In a recent article on our site, we looked at the difference between ordinary and luxury goods and taxed under the Goods and Services Tax (GST). Now, it’s time to look at luxury goods. In the article, we also briefly looked at importers and retailers as they relate to the Goods and Services Tax (GST).
Luxury goods, when imported or exported to other countries, fall into a special category of import or export duties. Under the common law, the duty is not due when importing luxury goods, but the government insists on collecting the tax. For example, an American company that ships cars to Australia will be charged with Goods and Services Tax upon arrival. The importer must then pay customs duty on each of the car’s sale and must declare all sales tax collected on the declaration.
The procedure for claiming luxury goods under the GST is quite similar to that for regular goods. However, some importers and exporters are not familiar with the rules under the Australian Excise Determination Act. Therefore, they may choose to consult a professional instead of attempting the issue themselves. This can be quite helpful, as it means that importers have someone else to look after the paperwork. The tax office itself is quite helpful, however, in assessing the duty and tax liability. It can also notify importers of possible changes to the law so that they can adjust accordingly.
An importer does not need to directly communicate with the tax office regarding an imported item. There are many indirect ways to discuss duty determination. Most importers should keep records of any correspondence with the tax office, including correspondence regarding proposed imports. They should forward copies of all correspondence to the importing company, which should forward them to the tax office for processing. Sometimes, an importer may be able to save money by declaring the items to the wrong class of goods and then paying the low duty charges on them.
Luxury goods include items such as clothing, wine, jewelry, paintings, artworks, antiques, furniture, accessories, musical instruments and sports equipment. If you are importing luxury goods, it is important to understand that such goods are not subject to the standard goods and services tax. Because this is the case, many importers will choose to pay the higher goods and services tax instead. If you are importing luxury goods, you should also learn about the special rules regarding what are luxury goods and what are regular goods for resale purposes.

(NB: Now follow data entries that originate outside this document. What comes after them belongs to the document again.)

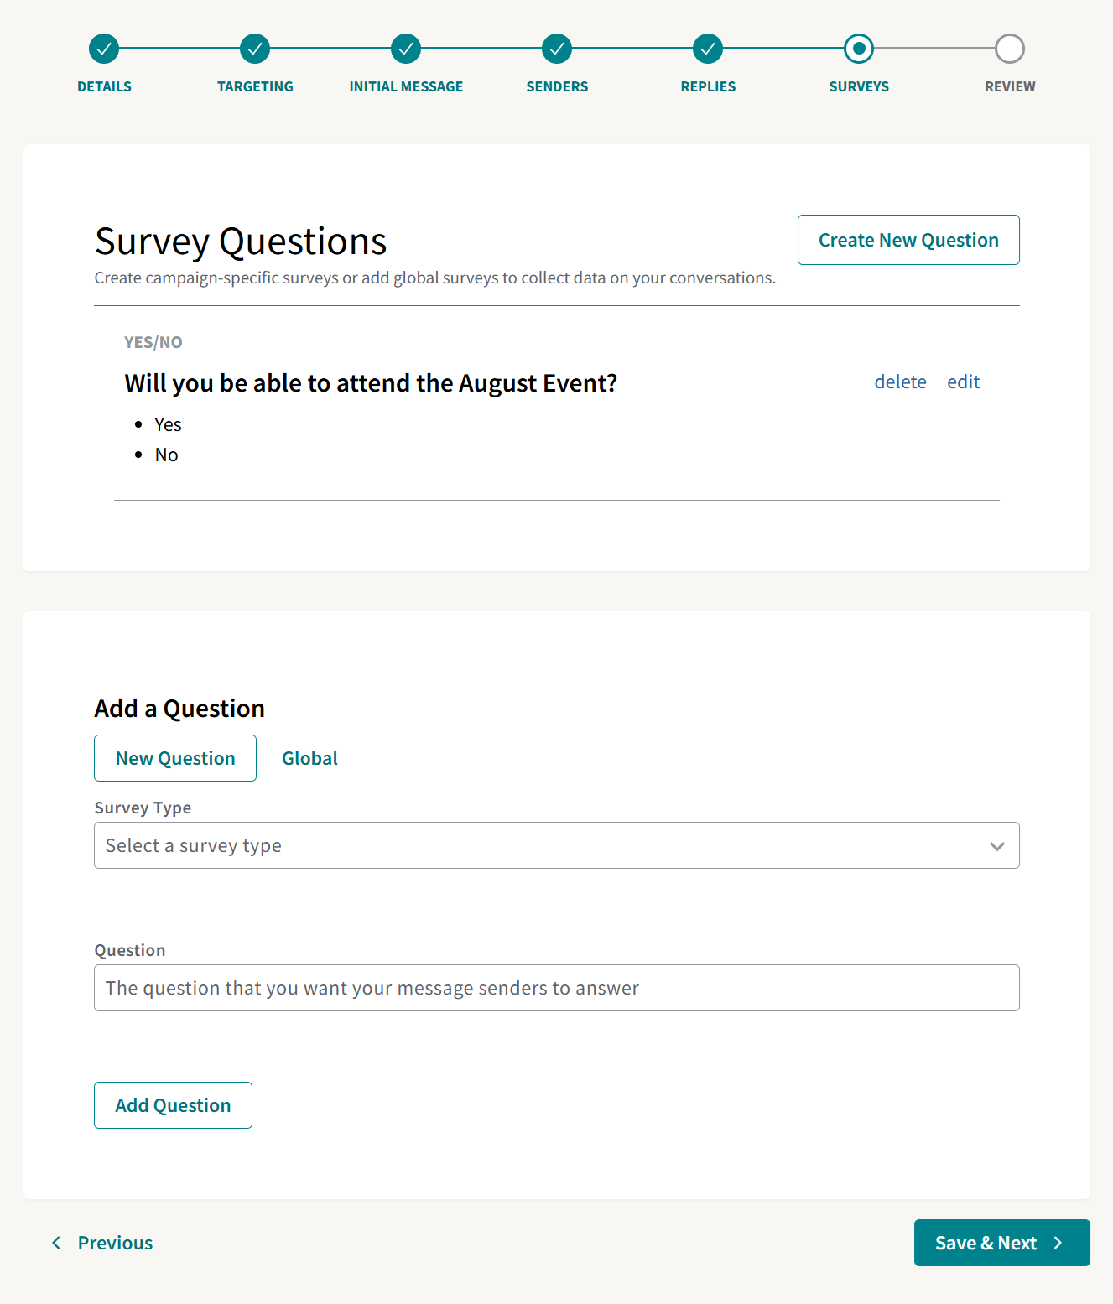Screen dimensions: 1113x1304
Task: Click the right arrow on Save & Next
Action: (1058, 1243)
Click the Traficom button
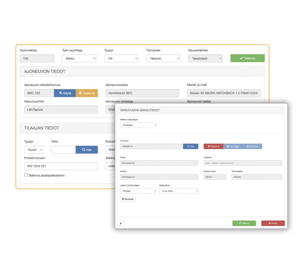This screenshot has height=273, width=303. (252, 146)
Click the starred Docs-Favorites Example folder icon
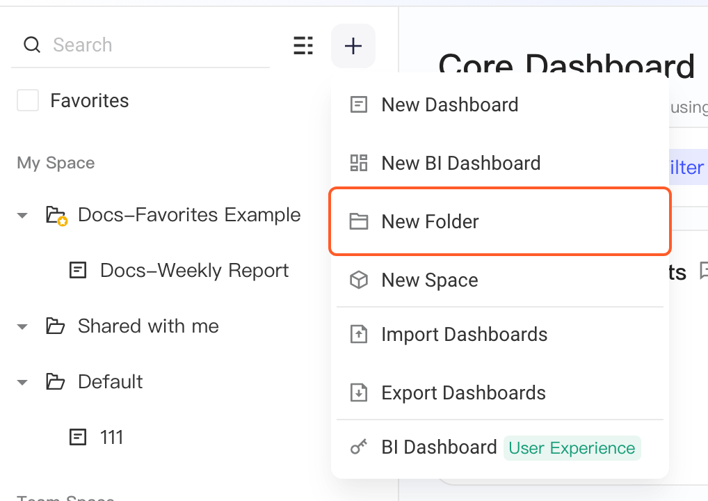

Some importers will even take their foreign clients directly to the customs office in order to have their goods processed before the tax day. However, many importers do not like to deal directly with the tax authority. In most cases, they will take their clients to an audited importer who will prepare and file the appropriate documentation. This can be done as early as the second week of April of each year.
Luxury goods importers will need a prescription from the local customs department to import luxury goods. Before visiting the customs department in Washington, D.C., an importer should make sure he or she has all of the necessary documents and information needed to begin the process. Many importers do not prepare their own prescriptions and some importers may be able to obtain the necessary information from the local pharmacies. If your local pharmacy does not carry luxury goods medications, you should consider looking for another local pharmacy that does.
As you can see, the tax day does not always bring about great financial opportunities for importers. However, if you know what are luxury goods before tax day and how to properly document and account for them, you will find that you can sometimes save a significant amount of money on what are luxury goods. You should keep in mind that every importer is different, and what are luxury goods may not be appropriate for your particular business.